しばらくしてその花びら達はどこかへ消えた。


「だからこそ綺麗なのよ」


主人は微笑みながら彼女の話を聞いていた。彼女の話は今の自分達には少しだけ難しかったけれどなんとなく分かる事もあった。主人がイスから立ち上がってゆっくりと微笑むティナ様の手を取る。


「ティナ、少し庭を散歩しないかい?歩きながらこの間作っていた歌を聴かせて欲しいんだ」
「…喜んで」


立ち上がったティナ様は風に揺れるサクラを見つめた。


「サクラはね、花が散ったら忘れられてしまうわ。…けれどそれでいいの」


そう言って二人は庭を歩いて行った。


「…どういう意味なんだろう」
「……」


僕等にまだその意味は分からなかった。








「『忘れてもいい。春が来る頃にまたサクラが思い出させてくれるから』」
「ジャック…」
「あの子達には難しい話だったかもしれないね」
「ごめんなさい。つい、ね」


歩きながらティナは笑う。構わない、とジャックは答えた。

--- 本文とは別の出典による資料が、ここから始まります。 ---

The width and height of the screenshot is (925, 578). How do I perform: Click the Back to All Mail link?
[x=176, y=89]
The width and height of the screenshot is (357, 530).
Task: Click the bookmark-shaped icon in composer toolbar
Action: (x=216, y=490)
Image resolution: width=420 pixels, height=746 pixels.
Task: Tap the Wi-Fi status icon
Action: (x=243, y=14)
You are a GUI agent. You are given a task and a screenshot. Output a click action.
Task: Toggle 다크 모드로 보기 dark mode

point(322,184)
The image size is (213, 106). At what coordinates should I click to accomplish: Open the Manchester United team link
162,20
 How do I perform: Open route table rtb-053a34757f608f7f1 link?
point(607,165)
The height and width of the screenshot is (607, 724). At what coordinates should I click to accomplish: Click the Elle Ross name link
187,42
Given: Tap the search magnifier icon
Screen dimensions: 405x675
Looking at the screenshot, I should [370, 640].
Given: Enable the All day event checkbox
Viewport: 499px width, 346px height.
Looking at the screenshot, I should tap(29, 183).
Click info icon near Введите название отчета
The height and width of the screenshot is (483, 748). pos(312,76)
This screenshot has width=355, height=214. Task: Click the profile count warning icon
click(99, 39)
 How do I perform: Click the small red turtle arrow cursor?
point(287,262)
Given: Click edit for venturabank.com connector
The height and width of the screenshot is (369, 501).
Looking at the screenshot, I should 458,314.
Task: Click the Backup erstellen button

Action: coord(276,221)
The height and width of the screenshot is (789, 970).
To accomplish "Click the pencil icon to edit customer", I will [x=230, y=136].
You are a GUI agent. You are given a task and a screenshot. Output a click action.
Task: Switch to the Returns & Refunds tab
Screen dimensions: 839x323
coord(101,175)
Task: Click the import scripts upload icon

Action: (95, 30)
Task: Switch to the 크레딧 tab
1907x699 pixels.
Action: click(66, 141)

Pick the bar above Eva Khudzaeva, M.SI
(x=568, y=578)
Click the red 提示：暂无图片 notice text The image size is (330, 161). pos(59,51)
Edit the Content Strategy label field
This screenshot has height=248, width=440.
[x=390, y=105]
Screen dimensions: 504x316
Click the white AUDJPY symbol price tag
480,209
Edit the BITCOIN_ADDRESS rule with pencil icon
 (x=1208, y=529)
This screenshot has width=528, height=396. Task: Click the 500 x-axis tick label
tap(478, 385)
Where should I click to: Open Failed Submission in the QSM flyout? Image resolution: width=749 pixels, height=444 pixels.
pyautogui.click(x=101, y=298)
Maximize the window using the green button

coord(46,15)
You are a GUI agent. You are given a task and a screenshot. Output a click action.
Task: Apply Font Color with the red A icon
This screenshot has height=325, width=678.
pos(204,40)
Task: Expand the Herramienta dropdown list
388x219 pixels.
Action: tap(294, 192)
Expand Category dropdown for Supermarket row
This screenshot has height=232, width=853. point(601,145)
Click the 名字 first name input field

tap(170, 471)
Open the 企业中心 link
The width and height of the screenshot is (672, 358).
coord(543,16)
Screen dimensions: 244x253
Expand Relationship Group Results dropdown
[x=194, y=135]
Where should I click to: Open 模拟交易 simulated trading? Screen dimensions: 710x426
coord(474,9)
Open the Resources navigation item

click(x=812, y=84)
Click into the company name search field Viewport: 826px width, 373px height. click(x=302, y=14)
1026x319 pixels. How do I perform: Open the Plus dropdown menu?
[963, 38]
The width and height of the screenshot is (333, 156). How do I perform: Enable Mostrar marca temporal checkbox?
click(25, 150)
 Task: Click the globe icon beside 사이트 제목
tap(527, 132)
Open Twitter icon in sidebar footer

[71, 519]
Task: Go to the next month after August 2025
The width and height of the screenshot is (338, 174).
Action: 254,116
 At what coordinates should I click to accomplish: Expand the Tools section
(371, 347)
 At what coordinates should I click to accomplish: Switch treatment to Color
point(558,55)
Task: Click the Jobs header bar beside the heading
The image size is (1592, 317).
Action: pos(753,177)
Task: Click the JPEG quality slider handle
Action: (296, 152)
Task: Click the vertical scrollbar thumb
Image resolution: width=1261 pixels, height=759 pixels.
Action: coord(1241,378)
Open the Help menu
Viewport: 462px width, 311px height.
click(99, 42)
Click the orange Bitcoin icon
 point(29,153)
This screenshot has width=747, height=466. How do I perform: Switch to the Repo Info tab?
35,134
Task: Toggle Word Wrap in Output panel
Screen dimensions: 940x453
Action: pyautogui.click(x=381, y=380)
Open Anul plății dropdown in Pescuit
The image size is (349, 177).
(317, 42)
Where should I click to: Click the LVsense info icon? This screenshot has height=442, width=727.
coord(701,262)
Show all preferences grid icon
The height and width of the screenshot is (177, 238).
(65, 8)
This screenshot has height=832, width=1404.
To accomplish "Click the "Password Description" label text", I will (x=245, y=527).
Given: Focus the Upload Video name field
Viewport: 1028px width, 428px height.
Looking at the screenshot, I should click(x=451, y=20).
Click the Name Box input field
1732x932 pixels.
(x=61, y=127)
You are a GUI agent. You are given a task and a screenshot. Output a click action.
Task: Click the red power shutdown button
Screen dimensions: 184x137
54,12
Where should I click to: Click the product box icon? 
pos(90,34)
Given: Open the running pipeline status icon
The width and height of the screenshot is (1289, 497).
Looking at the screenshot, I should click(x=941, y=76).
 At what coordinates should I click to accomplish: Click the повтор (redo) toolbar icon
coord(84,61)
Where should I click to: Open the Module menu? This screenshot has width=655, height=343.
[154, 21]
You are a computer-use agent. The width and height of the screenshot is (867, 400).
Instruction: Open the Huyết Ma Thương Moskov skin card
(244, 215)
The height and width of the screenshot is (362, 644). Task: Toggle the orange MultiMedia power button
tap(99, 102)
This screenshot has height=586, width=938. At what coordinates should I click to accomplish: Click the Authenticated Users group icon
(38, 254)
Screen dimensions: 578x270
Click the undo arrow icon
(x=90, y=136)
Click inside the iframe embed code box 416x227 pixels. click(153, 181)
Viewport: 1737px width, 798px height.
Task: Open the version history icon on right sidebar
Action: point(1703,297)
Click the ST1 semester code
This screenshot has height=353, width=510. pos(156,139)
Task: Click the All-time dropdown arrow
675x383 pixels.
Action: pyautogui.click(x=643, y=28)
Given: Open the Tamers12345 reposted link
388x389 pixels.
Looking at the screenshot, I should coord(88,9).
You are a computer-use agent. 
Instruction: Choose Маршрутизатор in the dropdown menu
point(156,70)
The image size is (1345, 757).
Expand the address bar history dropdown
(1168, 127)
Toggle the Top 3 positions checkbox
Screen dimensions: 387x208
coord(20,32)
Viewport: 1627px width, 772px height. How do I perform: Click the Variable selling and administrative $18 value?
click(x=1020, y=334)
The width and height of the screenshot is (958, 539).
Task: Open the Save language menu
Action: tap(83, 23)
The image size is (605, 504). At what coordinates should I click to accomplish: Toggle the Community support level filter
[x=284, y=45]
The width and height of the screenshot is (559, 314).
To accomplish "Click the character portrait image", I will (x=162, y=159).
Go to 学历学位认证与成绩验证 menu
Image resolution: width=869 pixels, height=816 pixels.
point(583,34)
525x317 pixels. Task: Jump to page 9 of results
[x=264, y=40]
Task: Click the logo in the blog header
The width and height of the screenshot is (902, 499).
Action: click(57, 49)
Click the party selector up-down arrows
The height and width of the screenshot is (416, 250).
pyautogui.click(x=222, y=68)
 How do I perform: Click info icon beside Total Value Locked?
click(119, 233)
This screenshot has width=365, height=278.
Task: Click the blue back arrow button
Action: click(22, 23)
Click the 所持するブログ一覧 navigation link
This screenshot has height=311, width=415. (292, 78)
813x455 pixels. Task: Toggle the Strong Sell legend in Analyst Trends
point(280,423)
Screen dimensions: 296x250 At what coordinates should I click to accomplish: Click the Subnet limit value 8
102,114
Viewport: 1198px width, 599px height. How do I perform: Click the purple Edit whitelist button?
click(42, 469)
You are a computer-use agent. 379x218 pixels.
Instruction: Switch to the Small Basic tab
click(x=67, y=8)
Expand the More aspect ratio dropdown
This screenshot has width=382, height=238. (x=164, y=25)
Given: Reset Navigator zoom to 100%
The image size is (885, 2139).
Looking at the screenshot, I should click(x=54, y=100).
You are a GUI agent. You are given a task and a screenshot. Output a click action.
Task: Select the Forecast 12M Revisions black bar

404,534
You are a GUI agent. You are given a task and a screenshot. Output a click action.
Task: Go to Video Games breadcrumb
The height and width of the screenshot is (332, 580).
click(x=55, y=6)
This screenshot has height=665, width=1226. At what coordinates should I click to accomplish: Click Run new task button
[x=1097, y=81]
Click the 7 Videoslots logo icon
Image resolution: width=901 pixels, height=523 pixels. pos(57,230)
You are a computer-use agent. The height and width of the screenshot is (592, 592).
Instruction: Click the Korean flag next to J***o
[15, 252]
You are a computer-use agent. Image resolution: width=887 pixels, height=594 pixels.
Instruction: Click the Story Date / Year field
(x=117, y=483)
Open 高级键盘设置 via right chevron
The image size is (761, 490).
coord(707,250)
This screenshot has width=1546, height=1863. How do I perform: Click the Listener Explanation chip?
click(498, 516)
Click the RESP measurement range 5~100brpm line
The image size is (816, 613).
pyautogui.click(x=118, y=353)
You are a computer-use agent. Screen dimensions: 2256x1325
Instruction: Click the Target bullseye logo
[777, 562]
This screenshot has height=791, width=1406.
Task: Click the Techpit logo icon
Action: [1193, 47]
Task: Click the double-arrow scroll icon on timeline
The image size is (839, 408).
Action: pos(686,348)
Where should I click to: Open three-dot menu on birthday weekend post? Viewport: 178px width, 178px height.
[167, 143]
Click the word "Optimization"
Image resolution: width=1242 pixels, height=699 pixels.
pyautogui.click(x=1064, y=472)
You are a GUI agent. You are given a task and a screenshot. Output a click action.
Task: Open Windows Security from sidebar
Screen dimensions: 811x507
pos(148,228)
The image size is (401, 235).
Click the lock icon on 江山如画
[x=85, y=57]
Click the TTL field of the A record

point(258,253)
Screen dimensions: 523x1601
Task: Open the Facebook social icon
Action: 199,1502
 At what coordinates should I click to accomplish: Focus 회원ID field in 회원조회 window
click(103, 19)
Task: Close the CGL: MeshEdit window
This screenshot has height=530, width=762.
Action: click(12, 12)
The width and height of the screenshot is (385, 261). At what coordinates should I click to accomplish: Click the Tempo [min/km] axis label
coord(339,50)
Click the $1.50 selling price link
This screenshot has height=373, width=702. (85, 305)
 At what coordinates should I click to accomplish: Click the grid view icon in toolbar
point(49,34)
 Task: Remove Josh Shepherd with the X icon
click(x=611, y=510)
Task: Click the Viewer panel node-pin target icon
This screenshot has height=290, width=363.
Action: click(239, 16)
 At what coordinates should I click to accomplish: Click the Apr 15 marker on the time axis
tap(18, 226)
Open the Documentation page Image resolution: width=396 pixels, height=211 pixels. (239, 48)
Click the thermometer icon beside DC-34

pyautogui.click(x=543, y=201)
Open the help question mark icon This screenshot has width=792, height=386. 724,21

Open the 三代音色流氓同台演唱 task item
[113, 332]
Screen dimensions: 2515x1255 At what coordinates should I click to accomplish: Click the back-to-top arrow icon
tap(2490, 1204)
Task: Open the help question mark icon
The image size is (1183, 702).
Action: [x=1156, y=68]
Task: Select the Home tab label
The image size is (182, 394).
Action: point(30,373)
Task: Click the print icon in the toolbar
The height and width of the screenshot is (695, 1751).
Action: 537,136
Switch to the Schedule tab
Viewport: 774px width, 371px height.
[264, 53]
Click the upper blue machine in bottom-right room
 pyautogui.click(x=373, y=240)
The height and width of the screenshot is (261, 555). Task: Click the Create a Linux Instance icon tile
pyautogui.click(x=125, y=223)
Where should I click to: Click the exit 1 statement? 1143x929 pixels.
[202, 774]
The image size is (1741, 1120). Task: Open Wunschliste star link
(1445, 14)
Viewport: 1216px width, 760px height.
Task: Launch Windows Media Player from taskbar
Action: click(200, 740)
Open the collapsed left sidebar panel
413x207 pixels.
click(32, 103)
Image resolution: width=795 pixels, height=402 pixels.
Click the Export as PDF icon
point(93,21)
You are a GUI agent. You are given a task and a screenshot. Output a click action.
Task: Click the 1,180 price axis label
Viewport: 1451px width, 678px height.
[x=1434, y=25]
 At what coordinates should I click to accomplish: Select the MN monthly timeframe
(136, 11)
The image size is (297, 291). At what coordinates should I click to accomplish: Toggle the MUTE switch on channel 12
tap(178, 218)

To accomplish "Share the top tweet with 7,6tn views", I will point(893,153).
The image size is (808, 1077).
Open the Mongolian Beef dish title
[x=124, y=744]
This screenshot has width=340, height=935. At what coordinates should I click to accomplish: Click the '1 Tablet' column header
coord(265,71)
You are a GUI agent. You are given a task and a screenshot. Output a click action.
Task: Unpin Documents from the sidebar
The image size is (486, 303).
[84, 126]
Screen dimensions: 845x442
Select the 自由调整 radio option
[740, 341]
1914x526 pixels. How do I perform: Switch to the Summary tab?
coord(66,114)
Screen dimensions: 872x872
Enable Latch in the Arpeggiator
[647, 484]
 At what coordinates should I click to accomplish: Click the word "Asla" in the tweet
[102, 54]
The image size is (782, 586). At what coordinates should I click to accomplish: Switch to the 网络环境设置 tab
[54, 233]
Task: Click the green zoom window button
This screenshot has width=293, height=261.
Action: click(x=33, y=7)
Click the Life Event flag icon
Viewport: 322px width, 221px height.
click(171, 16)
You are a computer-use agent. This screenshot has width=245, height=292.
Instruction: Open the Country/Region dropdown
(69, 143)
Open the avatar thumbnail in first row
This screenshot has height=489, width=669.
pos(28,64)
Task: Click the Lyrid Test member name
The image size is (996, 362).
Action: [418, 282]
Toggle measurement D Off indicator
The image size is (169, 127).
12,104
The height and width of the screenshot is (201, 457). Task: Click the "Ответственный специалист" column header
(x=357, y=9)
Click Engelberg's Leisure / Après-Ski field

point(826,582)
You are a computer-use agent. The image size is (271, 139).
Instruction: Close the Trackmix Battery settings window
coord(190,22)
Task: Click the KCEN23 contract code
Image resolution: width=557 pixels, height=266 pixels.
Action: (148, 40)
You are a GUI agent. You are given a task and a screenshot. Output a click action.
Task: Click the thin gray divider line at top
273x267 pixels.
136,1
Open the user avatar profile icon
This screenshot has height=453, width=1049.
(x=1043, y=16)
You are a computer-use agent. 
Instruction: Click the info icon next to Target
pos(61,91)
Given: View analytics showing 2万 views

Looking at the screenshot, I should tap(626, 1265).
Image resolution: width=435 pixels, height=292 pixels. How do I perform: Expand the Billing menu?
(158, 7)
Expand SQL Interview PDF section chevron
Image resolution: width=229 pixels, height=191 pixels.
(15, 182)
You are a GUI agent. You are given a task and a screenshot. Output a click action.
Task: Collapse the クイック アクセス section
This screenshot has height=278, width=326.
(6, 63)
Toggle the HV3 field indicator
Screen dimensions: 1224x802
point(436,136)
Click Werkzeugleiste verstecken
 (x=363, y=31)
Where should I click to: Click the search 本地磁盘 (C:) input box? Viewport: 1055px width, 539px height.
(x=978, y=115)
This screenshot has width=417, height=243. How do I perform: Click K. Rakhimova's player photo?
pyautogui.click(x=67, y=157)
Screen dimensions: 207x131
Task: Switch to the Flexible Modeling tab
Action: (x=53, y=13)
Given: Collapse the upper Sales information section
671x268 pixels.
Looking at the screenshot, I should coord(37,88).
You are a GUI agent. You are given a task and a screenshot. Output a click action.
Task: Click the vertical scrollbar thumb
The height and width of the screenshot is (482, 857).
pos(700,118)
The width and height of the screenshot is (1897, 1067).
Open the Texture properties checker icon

春の暖かな風が二人を優しく包んだ。


「サクラは時を廻る(メグル)わ。またいつか綺麗な花を咲かせる為に」
「…そうだね」


そしてジャックとティナは互いの手を少しだけ強く握った。
春は別れと出会いが交錯する。寂しくて悲しい、優しくて嬉しいそんな季節。廻って廻って何度だって春は来るから。


「歌を聴かせてくれるかい?」
「ええ。――…」


吸い込んだ春の空気は澄んだ歌声を世界に運んで響かせた。